*Task requirements:*
**A.** Render the records from the line containing "For each provided" through the line containing "gave (712, 157)" as a numbered list, with blank lines dropped and the pictures left out.
**B.** Pick up the article on Buddy Bowman's tennis career after its final sentence and carry it forward.

Buddy Bowman got two calls, and subsequent voicemails, from Gary Jones in mid-December. Jones, a friend of Bowman's who is the Arkansas Tennis Association president, wouldn't disclose the reason for the call, Bowman recalled, at least until he heard from his friend.

"I thought he was wanting to get me on the tennis court, which I don't want to do," Bowman said with a chuckle. "I don't move near as well as I used to."

Jones wasn't calling to play. Instead, he was calling Bowman to inform him he'd been selected by the Arkansas chapter of the United States Tennis Association as its Arkansas Tennis Hall of Fame inductee for 2022.

A Little Rock native, Bowman's tennis career spanned four decades, seeing him become a notable player, coach and instructor.

Bowman began playing tennis at 9 and eventually became the state's top-ranked junior player. At Little Rock Parkview, he was a two-time state champion, winning in singles play in 1974 and 1975. He was also a member of the University of Arkansas tennis team from 1975-1979 and competed in the NCAA Championships three times, representing the Razorbacks in singles play.

*Raw records:*
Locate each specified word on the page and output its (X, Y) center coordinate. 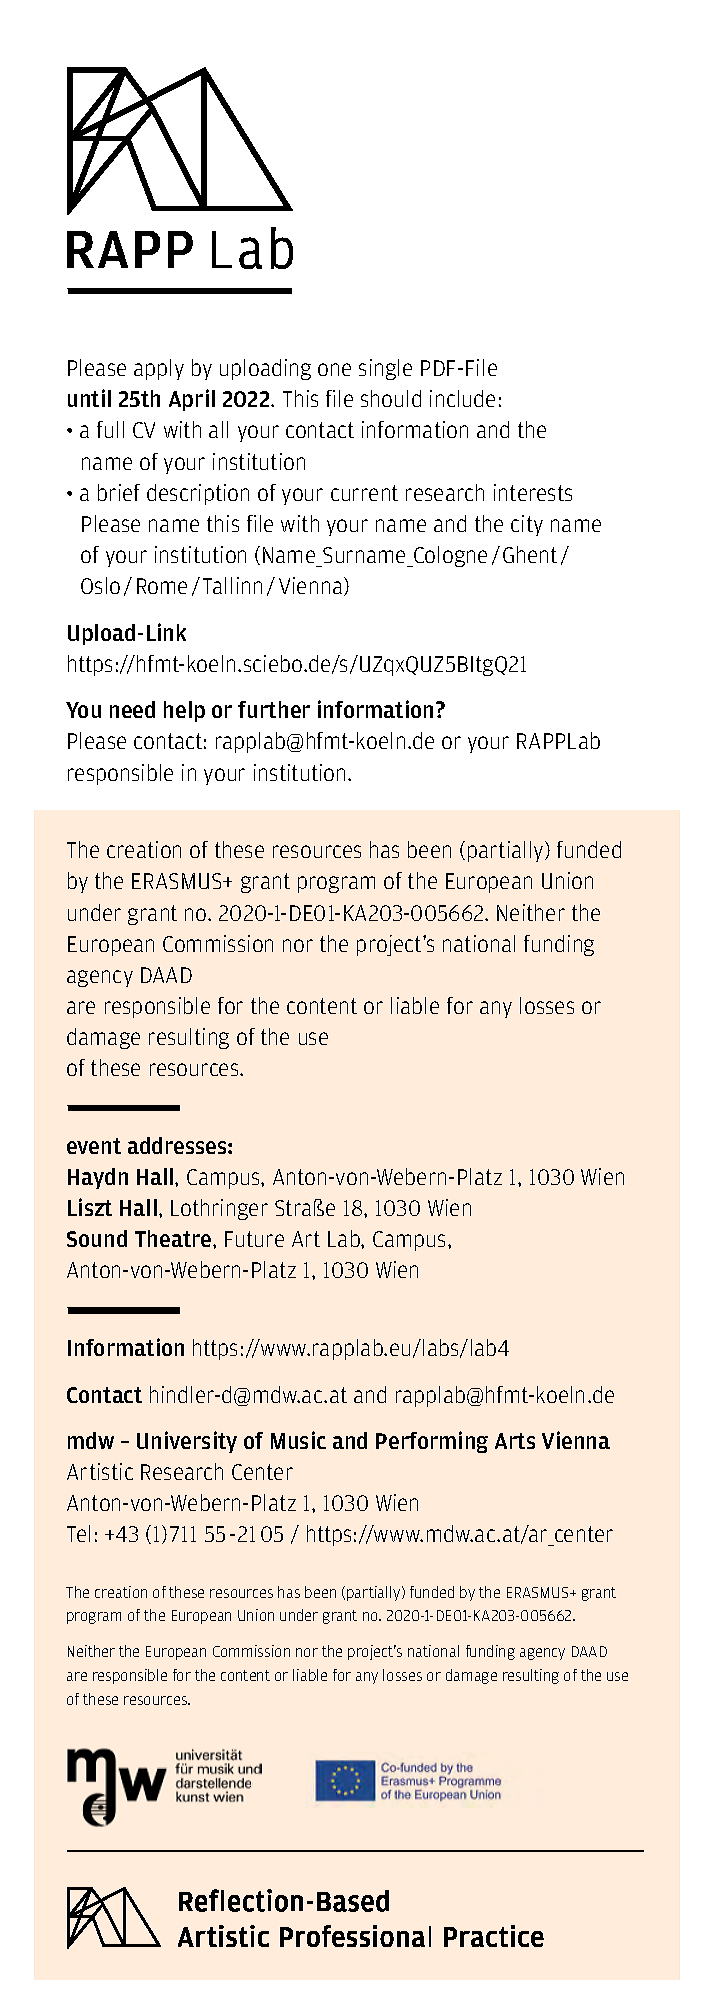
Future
==
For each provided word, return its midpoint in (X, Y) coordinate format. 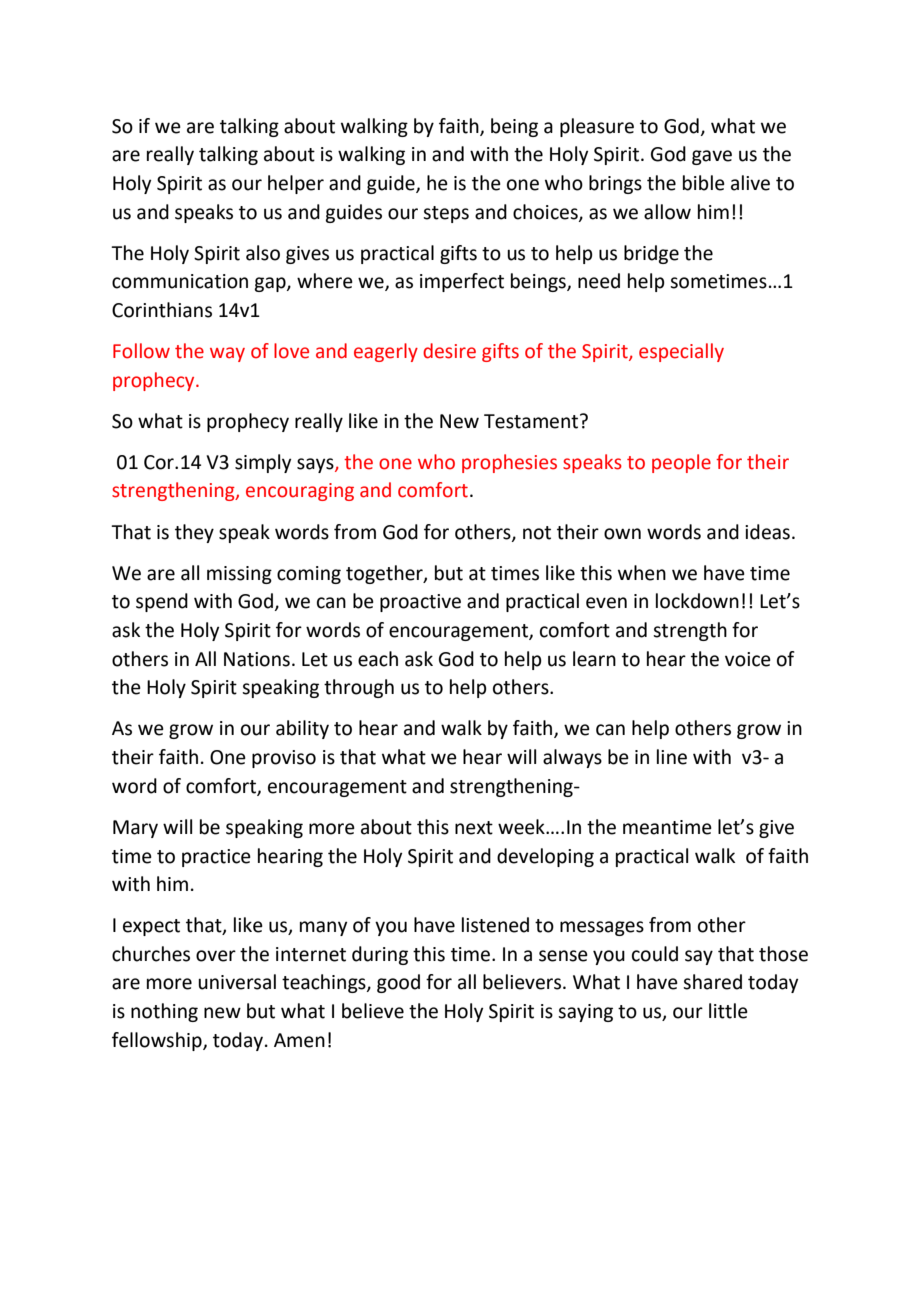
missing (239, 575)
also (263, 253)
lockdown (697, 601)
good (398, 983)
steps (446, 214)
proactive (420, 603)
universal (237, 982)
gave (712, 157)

*Answer set:*
**A.**
1. For each provided word, return its midpoint in (X, Y) coordinate format. 
2. missing (239, 575)
3. also (263, 253)
4. lockdown (697, 601)
5. good (398, 983)
6. steps (446, 214)
7. proactive (420, 603)
8. universal (237, 982)
9. gave (712, 157)

**B.**
After playing at Arkansas, Bowman spent time as an associate pro at Rebsamen Tennis Center in Little Rock and Burns Park Tennis Center in North Little Rock. He served as the tennis coach for the University of Central Arkansas in 1983-84 while taking graduate classes. Following his time at UCA, Bowman was the head pro at the Wimbledon Sportsplex in Memphis in 1986-89. He became the tennis director of Burns Park Tennis Center in 1990 and held that post for 12 years.

In Bowman's decade-plus of time with Burns Park, it continued hosting USTA play, though it focused on holding women's tennis events for a period. Those events hosted players from more than a dozen countries. Bowman also partnered with the North Little Rock Housing Authority to offer tennis instruction at Burns Park for children aged 7-12 who neither had proper equipment nor previous tennis experience.

When reflecting on his tennis career, Bowman said he feels he was impacted most by the relationships he built.

"When we were [growing up] in Little Rock in the mid-60s, there was a group of kids, and I could name every single one of them, and the reason is because we helped each other," Bowman said. "We were able to all work together for about 10 years, believe it or not, and out of that group, I think at least half of us got athletic scholarships.

"In other words, the idea of community, I think, is really important for success in that you can help each other. It's not one against another. I was lucky that was the time period that I got to experience that, and maybe it can happen again [for others]."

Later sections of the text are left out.